> _Supplied data_
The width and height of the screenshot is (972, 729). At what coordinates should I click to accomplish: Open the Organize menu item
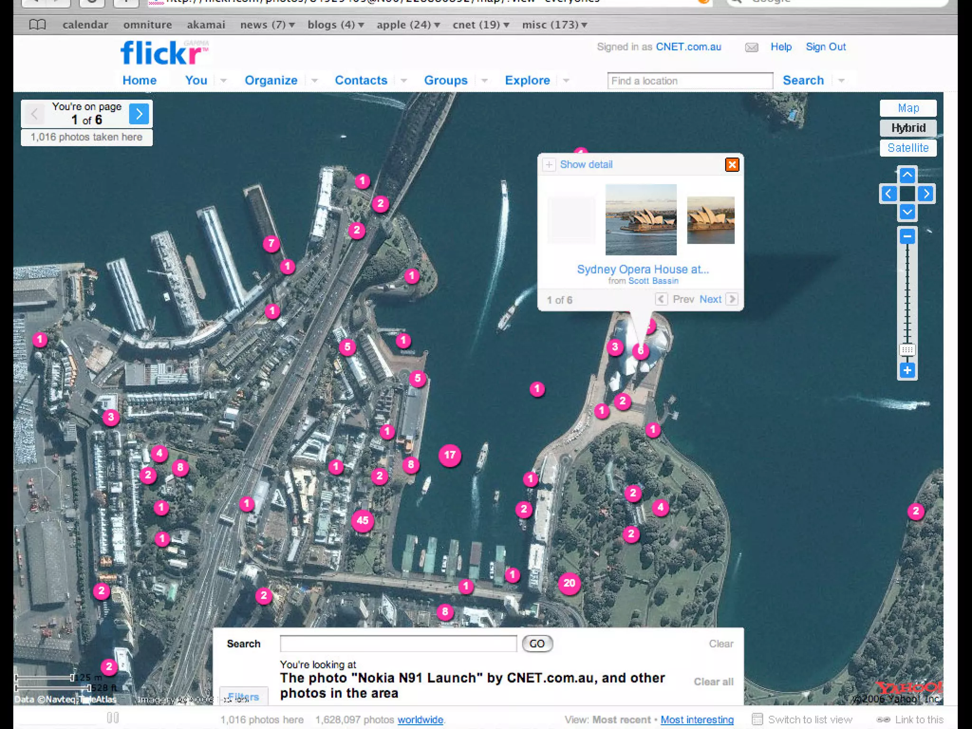(271, 81)
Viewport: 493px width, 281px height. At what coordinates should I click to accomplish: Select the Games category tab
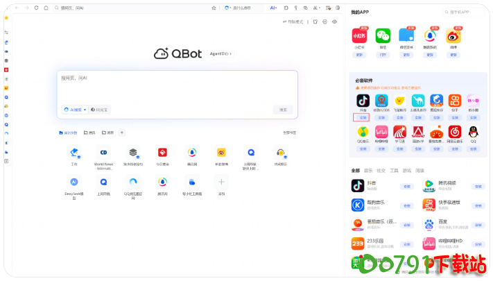coord(406,170)
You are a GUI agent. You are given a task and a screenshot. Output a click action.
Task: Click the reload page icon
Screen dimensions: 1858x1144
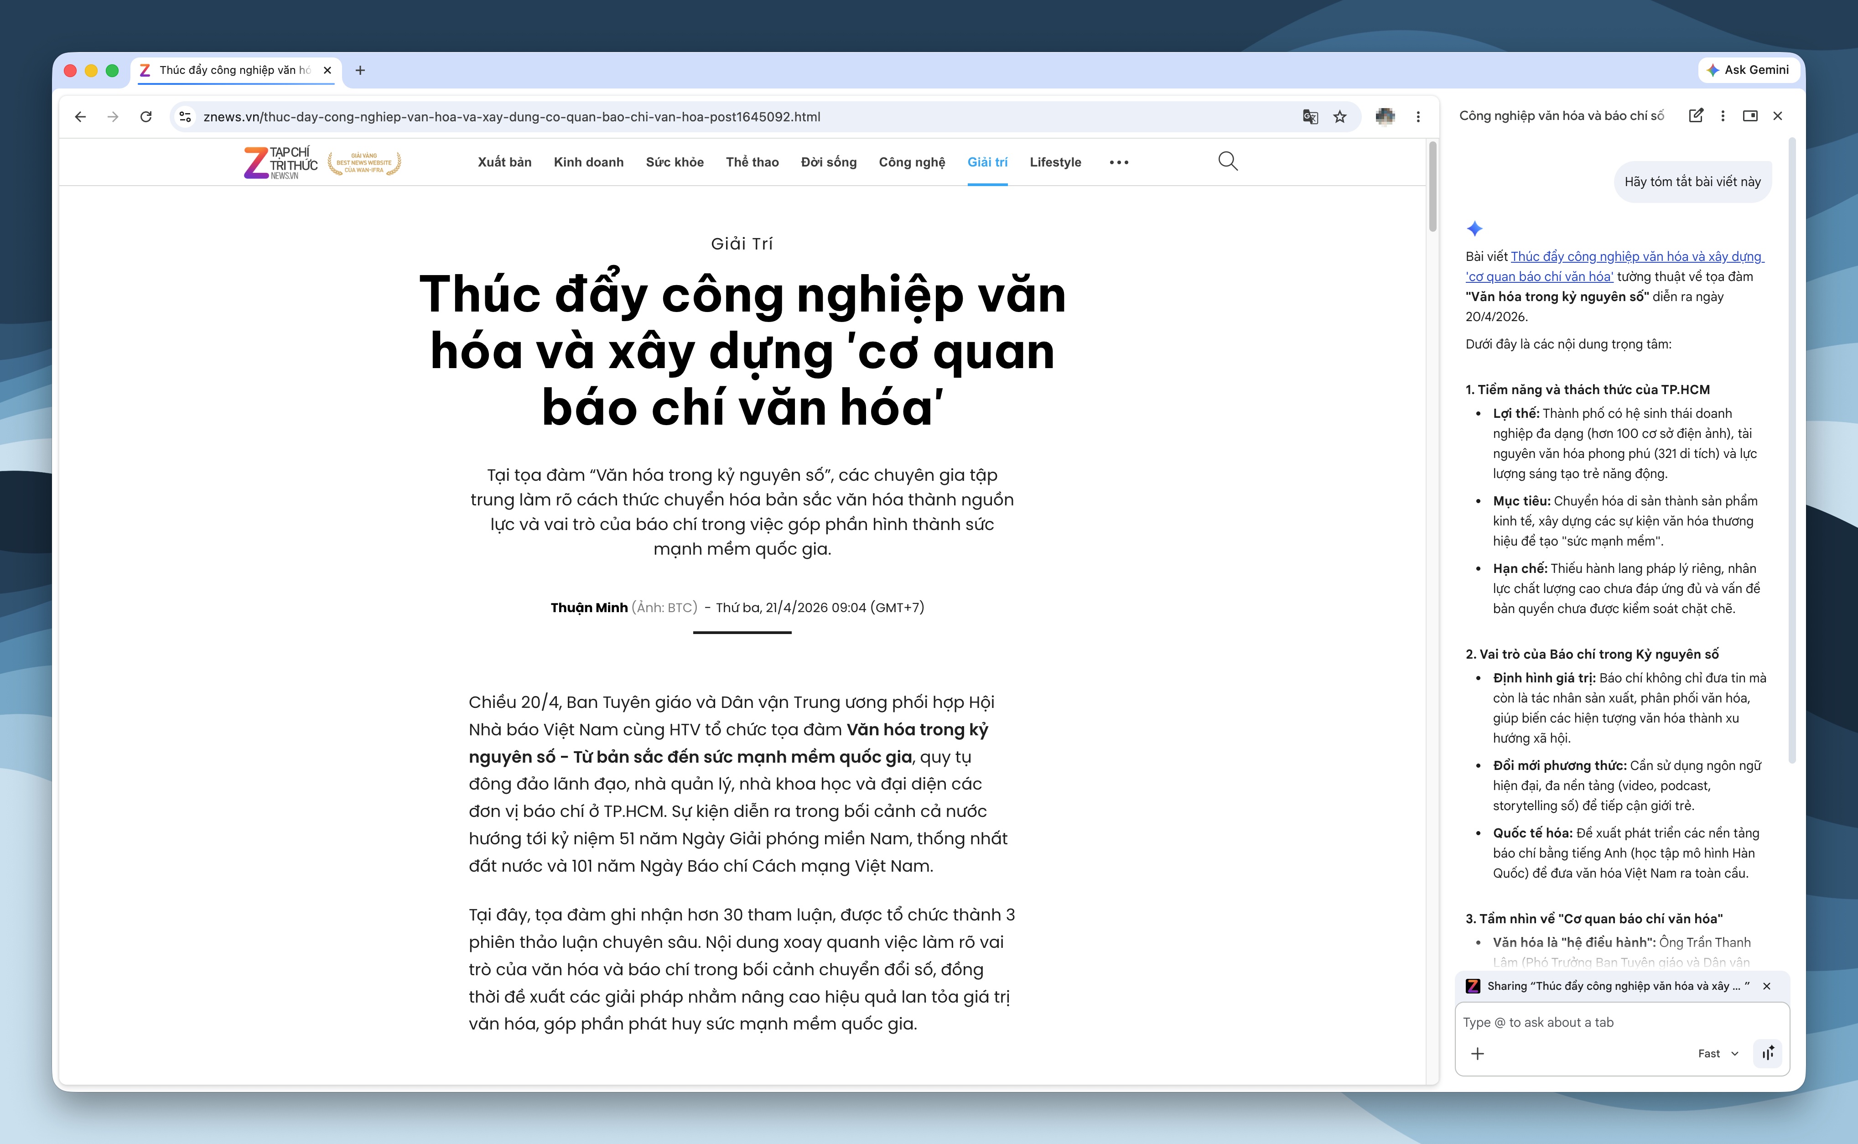(x=147, y=117)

> _What the task requires_
Format the lines above as a Markdown table with two columns, Row for the row number and Line for the line itself, skipping any blank lines. Leave the pictures out.

> _Exercise answer_
| Row | Line |
|---|---|
| 1 | The width and height of the screenshot is (972, 729). At what coordinates should I click to accomplish: Open the Organize menu item |
| 2 | (271, 81) |
| 3 | Viewport: 493px width, 281px height. At what coordinates should I click to accomplish: Select the Games category tab |
| 4 | coord(406,170) |
| 5 | You are a GUI agent. You are given a task and a screenshot. Output a click action. |
| 6 | Task: Click the reload page icon |
| 7 | Screen dimensions: 1858x1144 |
| 8 | (x=147, y=117) |